= Problem details =
Reproduce from the records below, with no pictures, exactly the lines between the one containing "Instruction: Launch Cloud" and the one containing "This screenshot has height=493, width=600.", inclusive.

(Saved entries)
════════════════════

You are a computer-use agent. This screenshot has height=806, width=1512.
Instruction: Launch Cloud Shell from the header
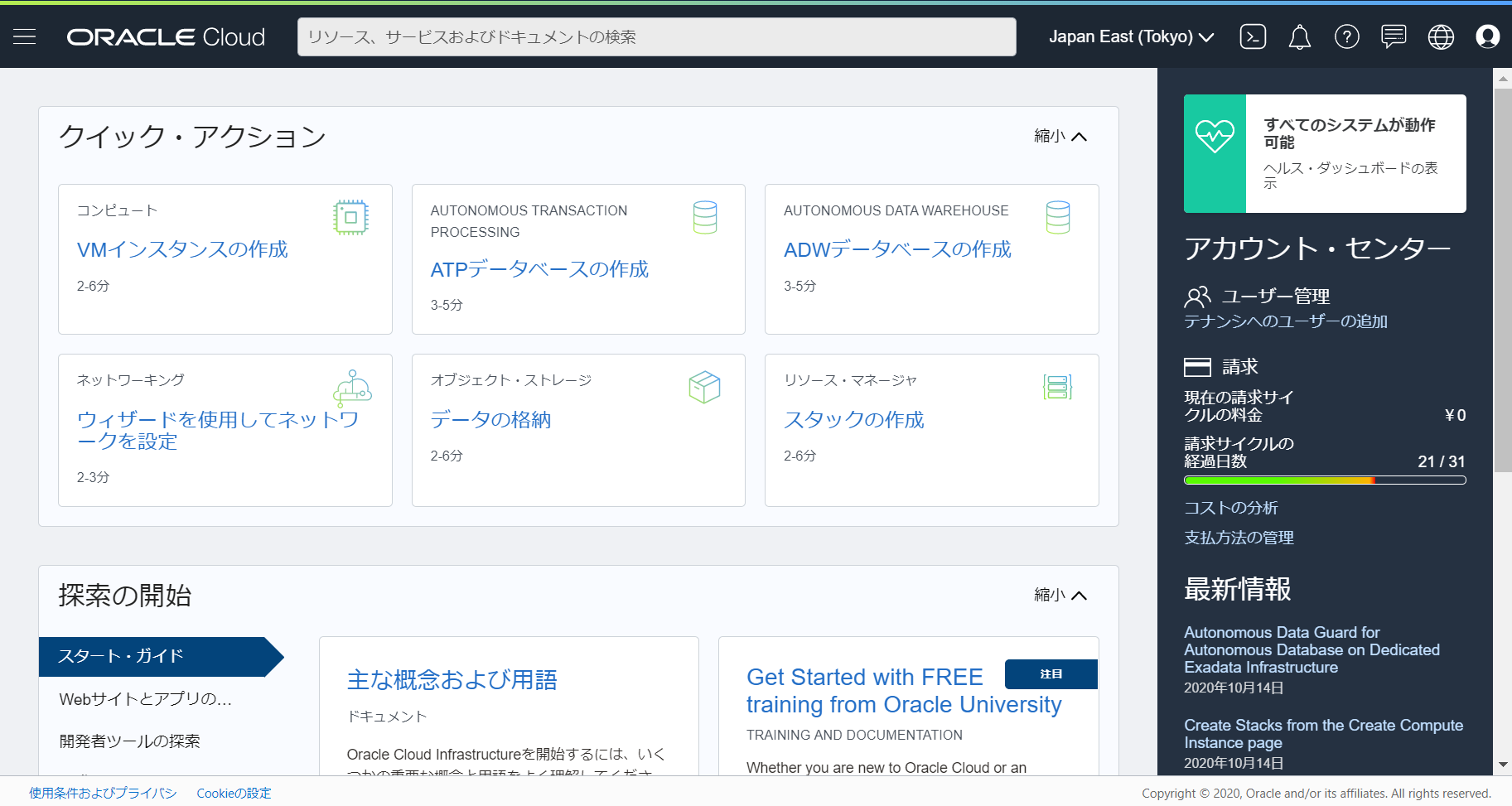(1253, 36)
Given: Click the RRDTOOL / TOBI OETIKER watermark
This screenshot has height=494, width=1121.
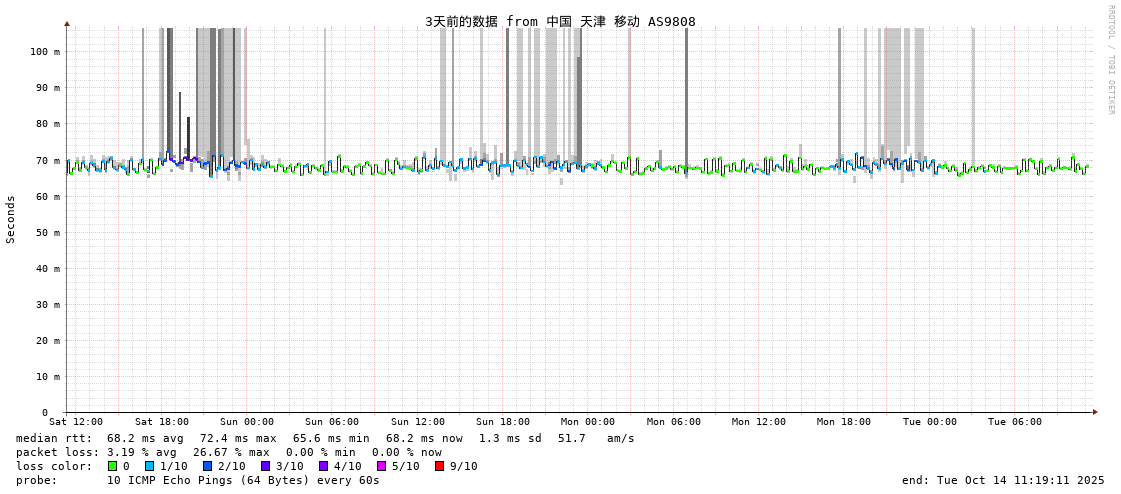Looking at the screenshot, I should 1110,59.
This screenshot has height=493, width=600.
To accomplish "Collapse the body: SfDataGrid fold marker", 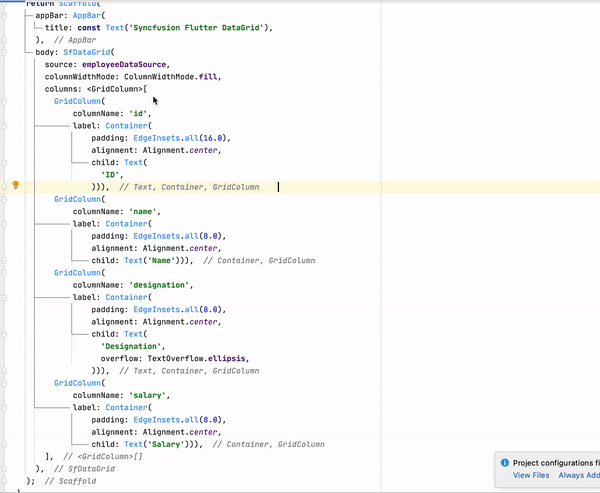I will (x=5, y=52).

════════════════════

= Task result =
Instruction: Launch Cloud Shell from the header
(1253, 36)
Given: Click the RRDTOOL / TOBI OETIKER watermark
This screenshot has height=494, width=1121.
Looking at the screenshot, I should 1110,59.
This screenshot has height=493, width=600.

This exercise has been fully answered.